# Equivalence of conjugacy and commutator definitions of normality

This article gives a proof/explanation of the equivalence of multiple definitions for the term normal subgroup
View a complete list of pages giving proofs of equivalence of definitions

## Statement

Suppose $H$ is a subgroup of a group $G$ and $g \in G$ is an element. Then the following are equivalent:

1. $gHg^{-1} \subseteq H$.
2. The commutator $[g,H] \subseteq H$, where $[g,H]$ is the subgroup generated by $[g,h] = ghg^{-1}h^{-1}, h \in H$.

If these equivalent conditions hold for all $g \in G$, then $H$ is a normal subgroup of $G$. Note that the second condition on all $g \in G$ would translate to saying that $[G,H] := \langle [g,h] \mid g \in G, h \in H\rangle$ is contained in $H$.

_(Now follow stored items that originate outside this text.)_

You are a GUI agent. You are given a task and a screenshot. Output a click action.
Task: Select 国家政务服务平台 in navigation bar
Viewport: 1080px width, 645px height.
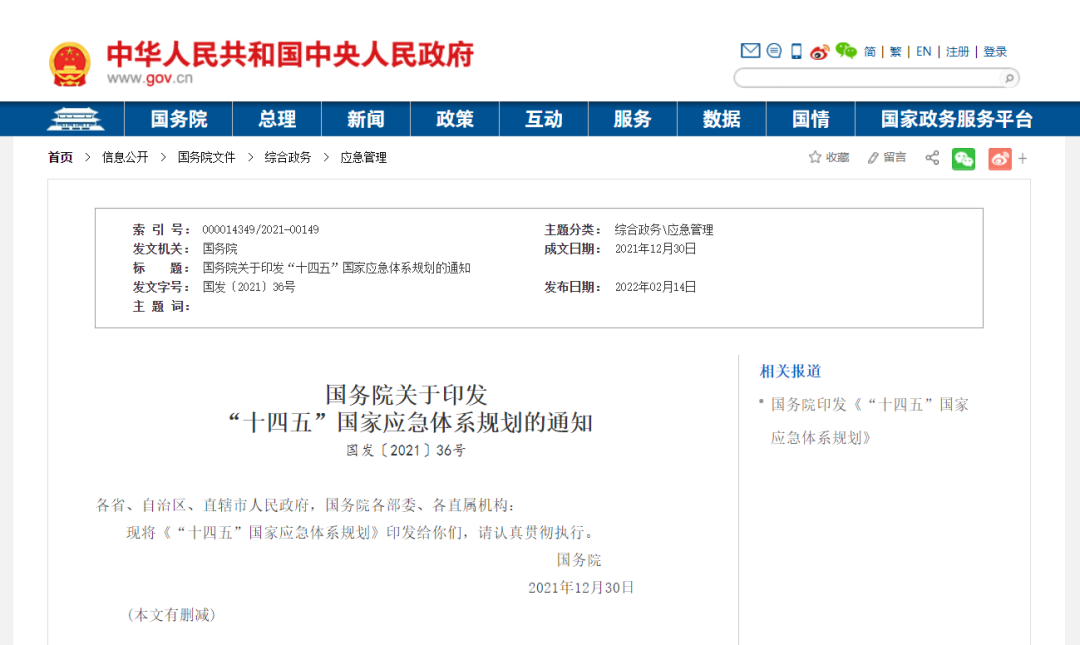click(x=956, y=119)
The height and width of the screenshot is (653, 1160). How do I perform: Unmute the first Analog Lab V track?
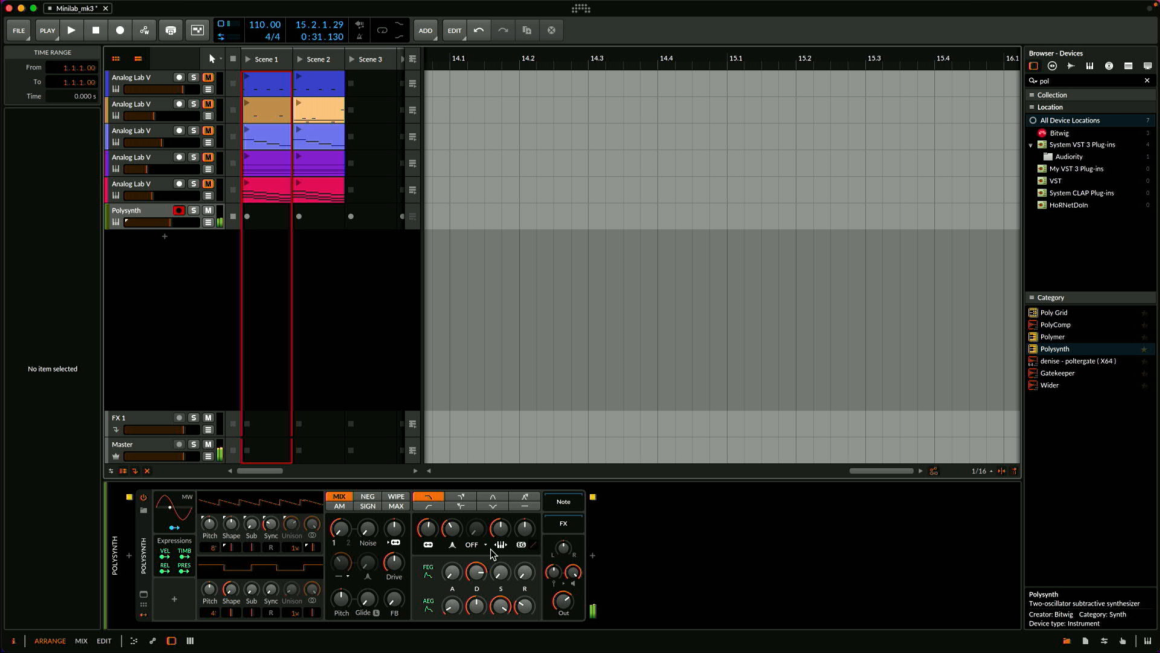[x=208, y=77]
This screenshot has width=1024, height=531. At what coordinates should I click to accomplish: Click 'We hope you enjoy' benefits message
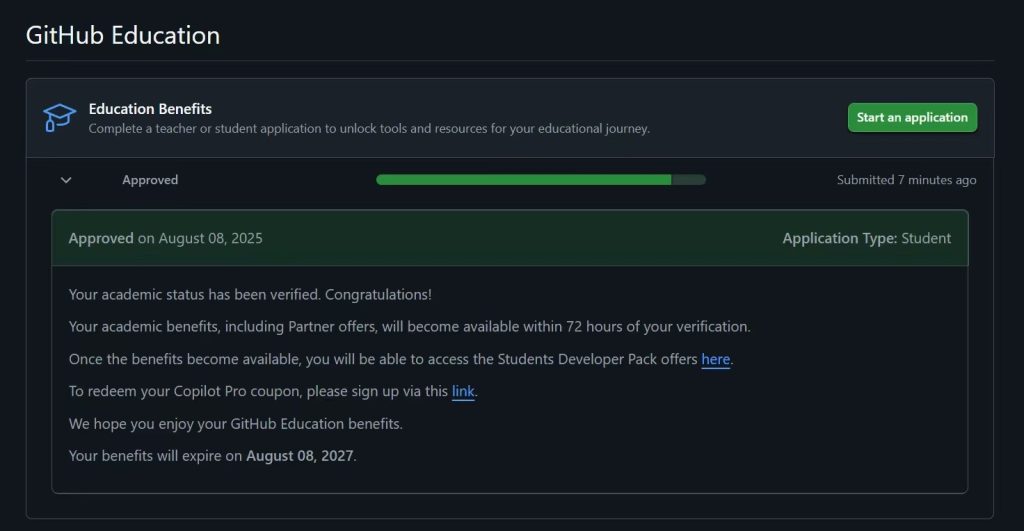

Note that $gHg^{-1} \subseteq H$ is a weaker condition than $gHg^{-1} = H$ for a particular $g \in G$.

## More on the proof techniques

The survey article manipulating equations in groups discusses similar proof techniques involving equations that deal with elements and subsets of groups.

## Proof

### (1) implies (2)

Given: Group $G$, subgroup $H$, $g \in G$ such that $gHg^{-1} \subseteq H$.

To prove: $[g,H] \subseteq H$.

Proof: Since $H$ is a subgroup, it suffices to show that all the generators of $[g,H]$ are in $H$, i.e., that $[g,h] \in H$ for every $h \in H$. For this, note that:

$\! [g,h] = ghg^{-1}h^{-1} = (ghg^{-1})h^{-1}$

By assumption, since $h \in H$ $ghg^{-1} \in H$, and so the quotient $(ghg^{-1})h^{-1}$ is also in $H$. This completes the proof.

### (2) implies (1)

Given: Group $G$, subgroup $H$, $g \in G$ such that $[g,H] \subseteq H$.

To prove: $gHg^{-1} \subseteq H$.

Proof: For any $h \in H$, we have:

$\! ghg^{-1} = (ghg^{-1}h^{-1}h = [g,h]h$

By assumption, both $[g,h]$ and $h$ are in $H$, hence $ghg^{-1} \in H$.